PROBLEM STATEMENT: Return exactly the lines of the entries that start at the line containing "How do I perform: Click" and continue to the last line. Omit the pictures.

EXERCISE MATERIAL:
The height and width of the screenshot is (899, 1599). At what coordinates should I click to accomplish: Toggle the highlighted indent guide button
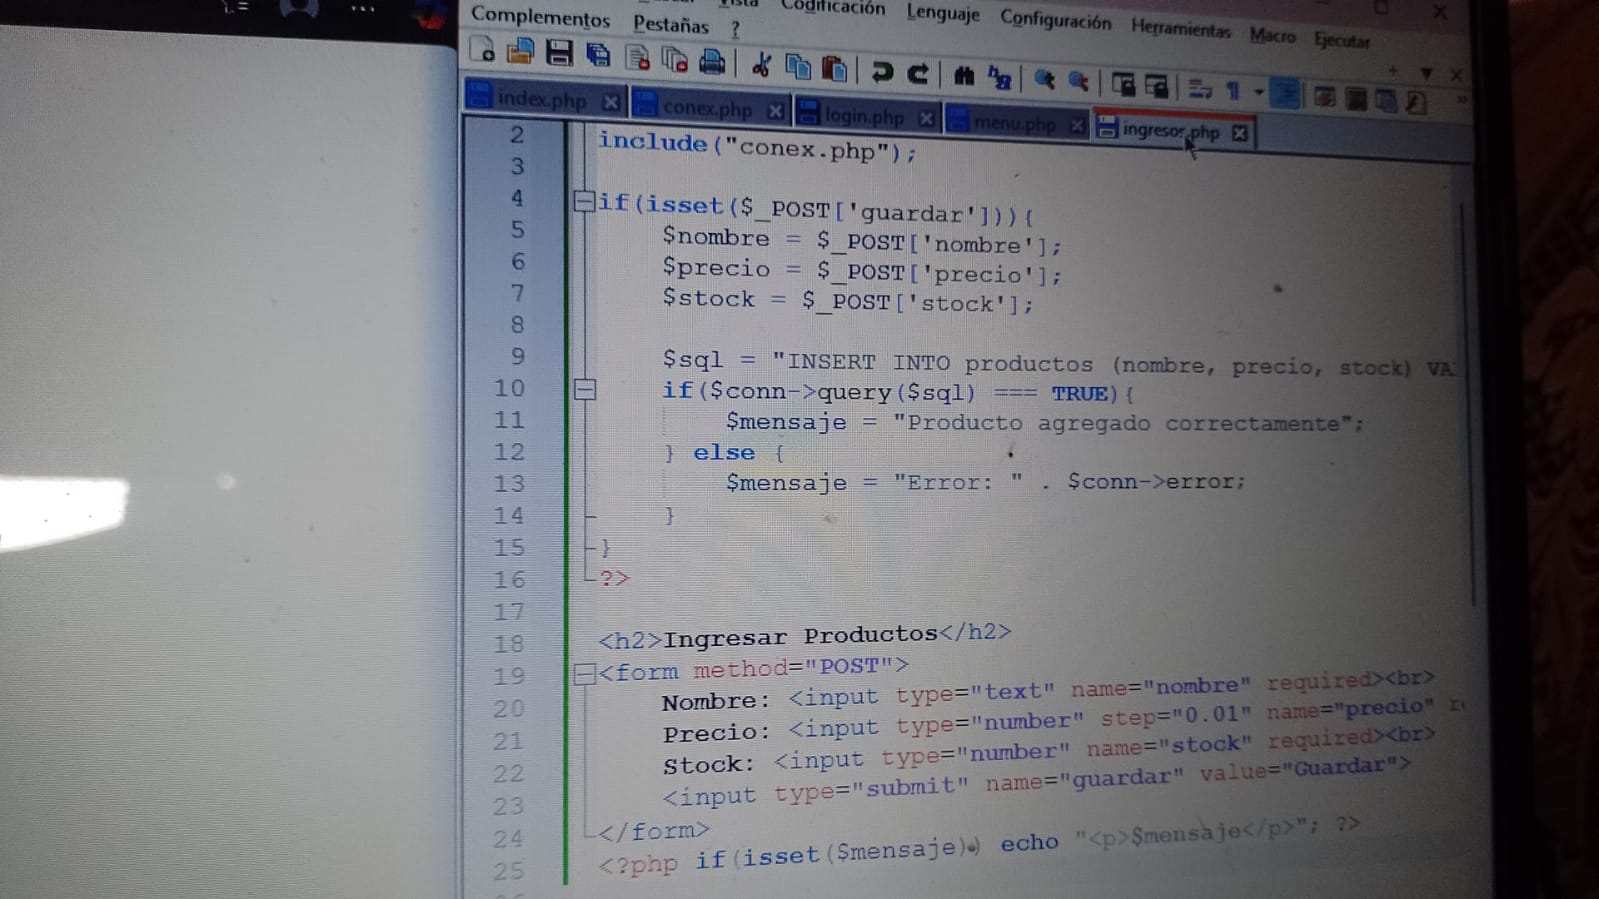pos(1286,94)
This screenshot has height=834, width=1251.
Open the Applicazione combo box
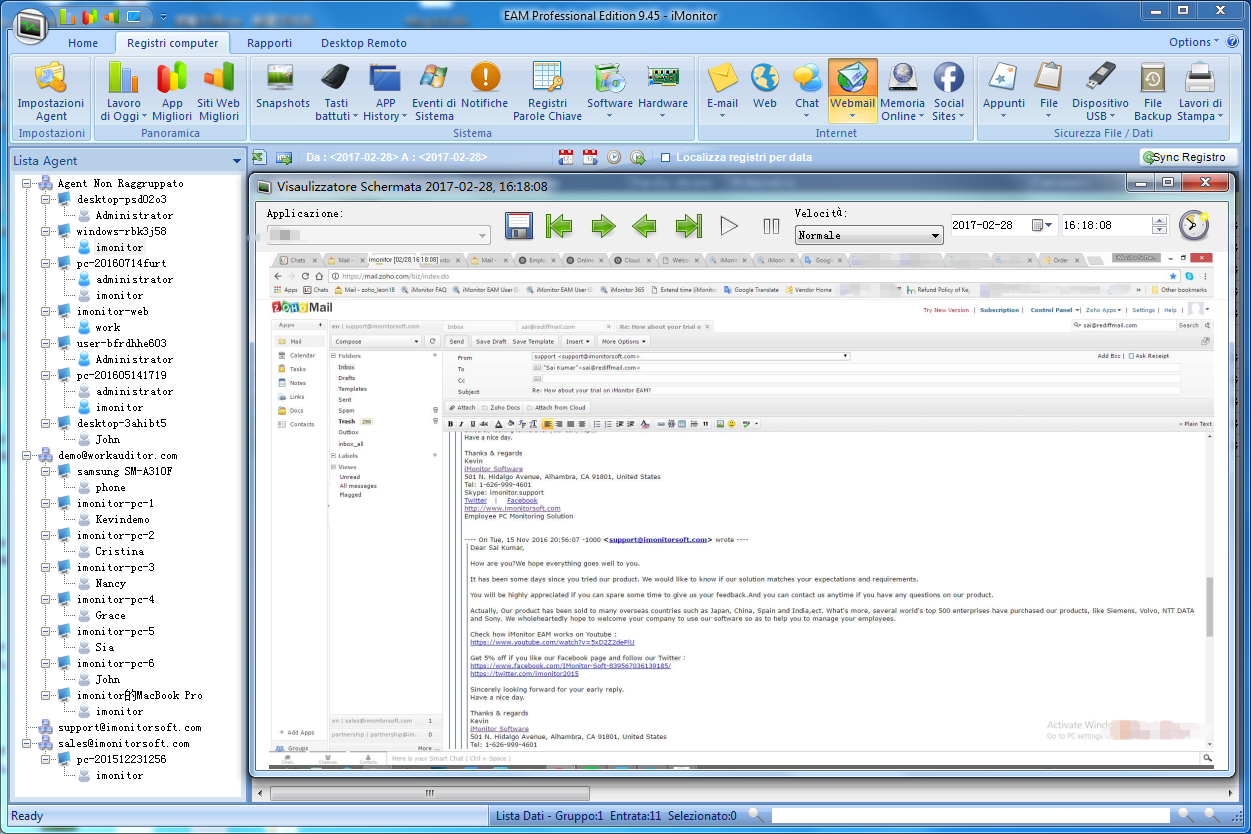[378, 235]
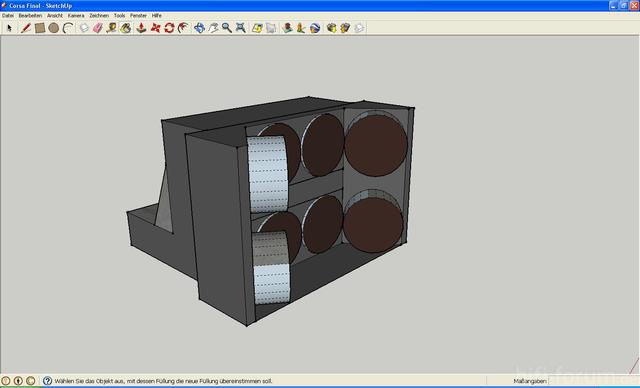Choose the red pencil Line tool
640x388 pixels.
point(26,28)
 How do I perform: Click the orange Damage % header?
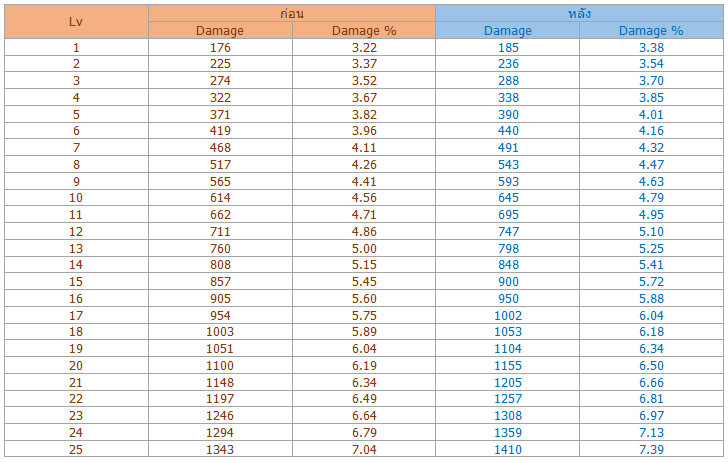click(x=364, y=31)
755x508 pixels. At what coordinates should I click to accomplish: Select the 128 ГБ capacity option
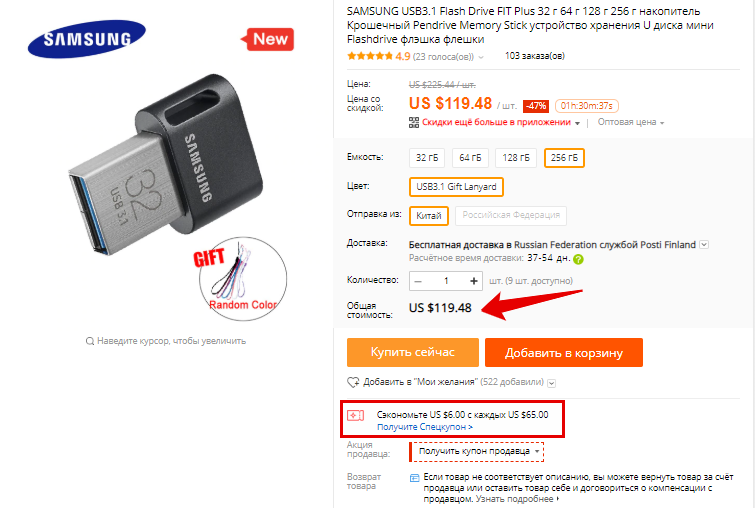(x=516, y=158)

OUTPUT OF THE EXERCISE:
 How do I perform: Click the orange Damage % header?
click(x=364, y=31)
755x508 pixels. At what coordinates should I click to accomplish: Select the 128 ГБ capacity option
(x=516, y=158)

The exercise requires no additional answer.